◆ Prompt ◆
Set out the listing word for word. End with the line that contains "Returns + Exchanges (117, 2445)".

·····

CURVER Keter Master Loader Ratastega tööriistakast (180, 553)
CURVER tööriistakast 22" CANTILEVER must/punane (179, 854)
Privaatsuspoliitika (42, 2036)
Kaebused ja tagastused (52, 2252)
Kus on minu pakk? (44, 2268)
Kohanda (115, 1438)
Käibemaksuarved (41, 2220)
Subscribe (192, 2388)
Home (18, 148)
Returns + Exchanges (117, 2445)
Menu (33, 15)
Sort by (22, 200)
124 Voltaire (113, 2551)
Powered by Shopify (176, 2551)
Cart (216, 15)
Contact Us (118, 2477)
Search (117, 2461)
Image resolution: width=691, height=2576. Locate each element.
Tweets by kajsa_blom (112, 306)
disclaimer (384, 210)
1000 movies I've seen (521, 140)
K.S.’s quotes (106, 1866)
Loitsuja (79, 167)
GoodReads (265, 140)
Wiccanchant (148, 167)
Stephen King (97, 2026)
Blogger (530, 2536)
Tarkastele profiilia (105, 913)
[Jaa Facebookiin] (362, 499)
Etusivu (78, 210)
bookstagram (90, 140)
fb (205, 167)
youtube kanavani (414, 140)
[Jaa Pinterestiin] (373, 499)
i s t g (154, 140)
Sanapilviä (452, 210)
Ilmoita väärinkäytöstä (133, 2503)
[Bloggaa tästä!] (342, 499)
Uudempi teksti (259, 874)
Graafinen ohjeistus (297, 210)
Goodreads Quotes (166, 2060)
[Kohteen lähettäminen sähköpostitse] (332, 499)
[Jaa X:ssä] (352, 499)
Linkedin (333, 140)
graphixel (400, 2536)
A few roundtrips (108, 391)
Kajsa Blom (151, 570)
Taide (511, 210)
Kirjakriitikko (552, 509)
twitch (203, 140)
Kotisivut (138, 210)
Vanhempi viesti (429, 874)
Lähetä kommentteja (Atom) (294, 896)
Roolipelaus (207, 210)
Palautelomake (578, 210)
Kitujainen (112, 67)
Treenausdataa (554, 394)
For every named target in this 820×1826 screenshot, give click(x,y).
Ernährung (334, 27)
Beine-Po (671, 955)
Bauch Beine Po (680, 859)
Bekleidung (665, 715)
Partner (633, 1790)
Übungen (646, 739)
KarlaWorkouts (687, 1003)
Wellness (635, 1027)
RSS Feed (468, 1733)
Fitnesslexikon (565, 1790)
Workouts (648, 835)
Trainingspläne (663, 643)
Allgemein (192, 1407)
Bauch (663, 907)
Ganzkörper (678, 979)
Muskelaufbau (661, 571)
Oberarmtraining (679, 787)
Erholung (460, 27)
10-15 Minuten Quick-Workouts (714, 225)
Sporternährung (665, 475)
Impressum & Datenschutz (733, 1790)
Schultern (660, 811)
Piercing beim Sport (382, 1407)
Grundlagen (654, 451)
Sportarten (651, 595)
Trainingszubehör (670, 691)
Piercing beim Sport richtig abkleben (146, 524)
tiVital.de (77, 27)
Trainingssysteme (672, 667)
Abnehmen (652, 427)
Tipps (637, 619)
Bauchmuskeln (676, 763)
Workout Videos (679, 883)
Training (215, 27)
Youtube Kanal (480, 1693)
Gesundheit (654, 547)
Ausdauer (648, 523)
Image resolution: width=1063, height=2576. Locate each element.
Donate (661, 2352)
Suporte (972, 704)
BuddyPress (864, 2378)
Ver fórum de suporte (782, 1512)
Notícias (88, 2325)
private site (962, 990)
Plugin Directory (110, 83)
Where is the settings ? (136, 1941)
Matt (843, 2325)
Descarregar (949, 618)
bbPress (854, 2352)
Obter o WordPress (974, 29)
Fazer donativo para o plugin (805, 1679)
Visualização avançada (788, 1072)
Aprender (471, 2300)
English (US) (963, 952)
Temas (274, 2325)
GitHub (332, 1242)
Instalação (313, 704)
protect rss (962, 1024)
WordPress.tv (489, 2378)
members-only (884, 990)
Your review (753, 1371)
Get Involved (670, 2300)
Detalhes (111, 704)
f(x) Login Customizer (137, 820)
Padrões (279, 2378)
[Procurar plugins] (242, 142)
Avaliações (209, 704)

·····

◆ Solution for this task ◆
CURVER Keter Master Loader Ratastega tööriistakast (180, 553)
CURVER tööriistakast 22" CANTILEVER must/punane (179, 854)
Privaatsuspoliitika (42, 2036)
Kaebused ja tagastused (52, 2252)
Kus on minu pakk? (44, 2268)
Kohanda (115, 1438)
Käibemaksuarved (41, 2220)
Subscribe (192, 2388)
Home (18, 148)
Returns + Exchanges (117, 2445)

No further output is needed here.